As described above, the vinyl chloride resin of the present invention is excellent in impact resistance and weather resistance because it has the above-mentioned constitution. Further, since the method for producing a vinyl chloride resin of the present invention has the above-described configuration, it is possible to produce a vinyl chloride resin having excellent impact resistance and weather resistance.
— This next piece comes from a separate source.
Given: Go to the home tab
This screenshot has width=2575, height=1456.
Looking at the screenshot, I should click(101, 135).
 ──────────────────────────────────────────────────続 き Continued on the front page F term (reference) 4J026 AA45 AA46 AA76 AB44 AC15 AC34 BA10 BA43 DA04 DB04 GA02

Claims (2)

[Claims] An acrylic copolymer obtained by graft polymerization of vinyl chloride is dispersed in a resin containing polyvinyl chloride as a main component, and the acrylic copolymer has a core-shell two-layer structure. A vinyl chloride resin,
The core part of the acrylic copolymer is composed of a copolymer having a glass transition temperature of −140 ° C. or more and less than −20 ° C. and containing poly (meth) acrylate as a main component, and the shell part of the acrylic copolymer is A vinyl chloride resin comprising a copolymer containing polyorganosiloxane as a main component, wherein the graft ratio of the vinyl chloride is 0.1 to 5% by weight. 2. The glass transition temperature of the homopolymer is -140.
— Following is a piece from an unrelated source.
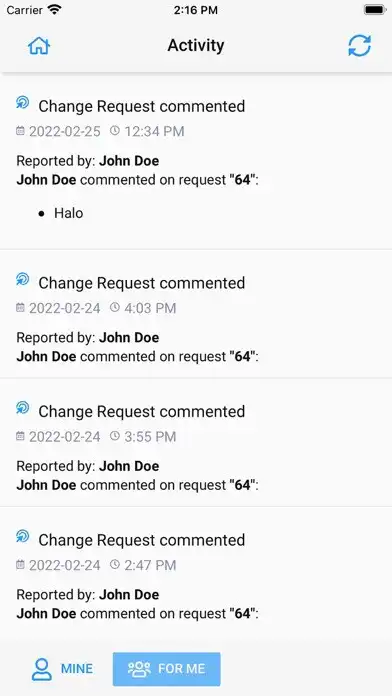Screen dimensions: 392x696
Task: Click change request icon for 2:47 PM entry
Action: [x=23, y=536]
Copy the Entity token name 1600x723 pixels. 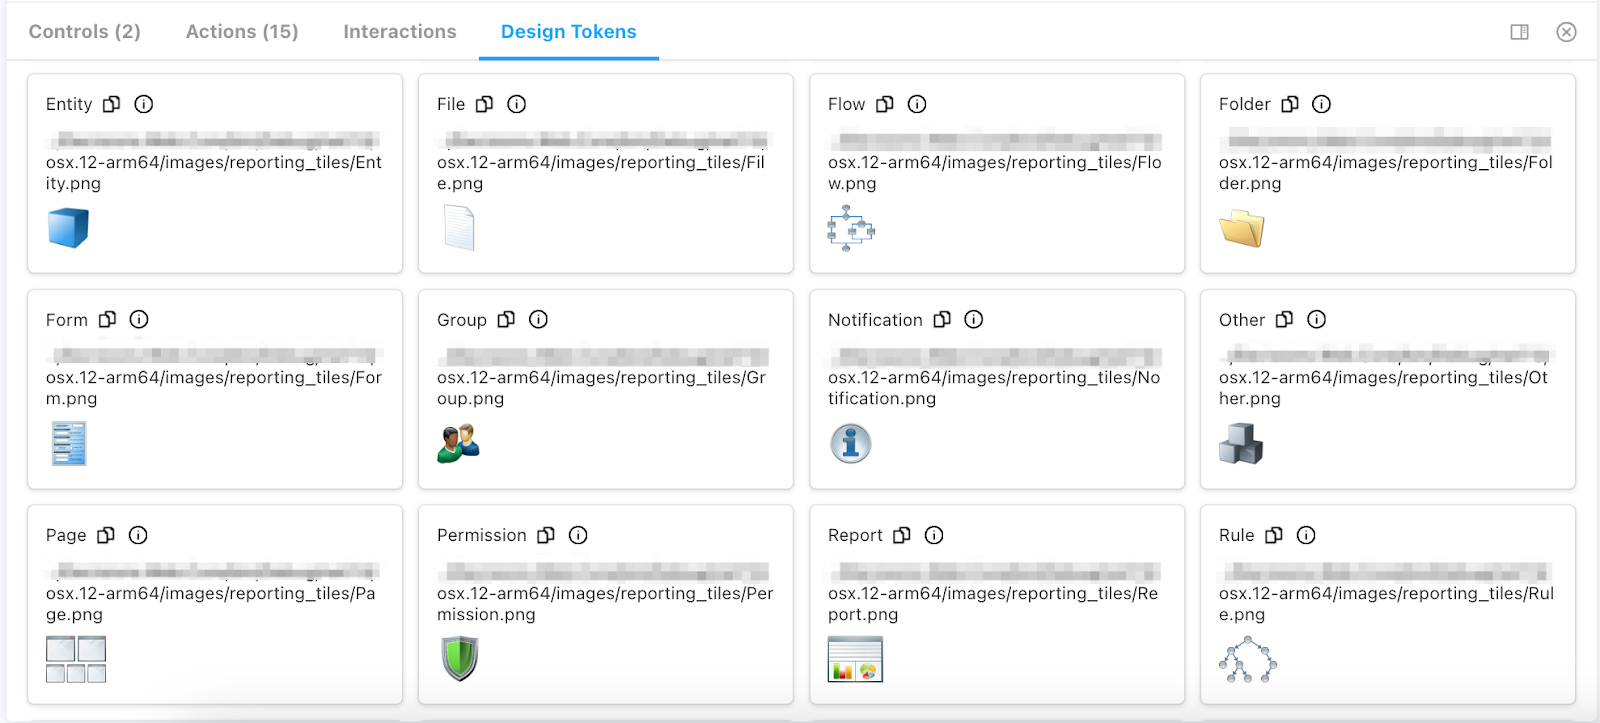[112, 104]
A copolymer consisting of 100 parts by weight of a polymerizable monomer having a (meth) acrylate as a main component at a temperature of not lower than -20 ° C and 0.3 to 20 parts by weight of an organosiloxane having a radically polymerizable unsaturated double bond. 90% by weight, 10 to 70% by weight of a mixed organosiloxane comprising 100 parts by weight of an organosiloxane and 0.3 to 20 parts by weight of an organosiloxane having a radical polymerizable unsaturated double bond.
And after producing an acrylic copolymer by graft polymerization of a vinyl chloride resin obtained by graft-polymerizing a vinyl monomer containing vinyl chloride as a main component to the obtained acrylic copolymer. Production method.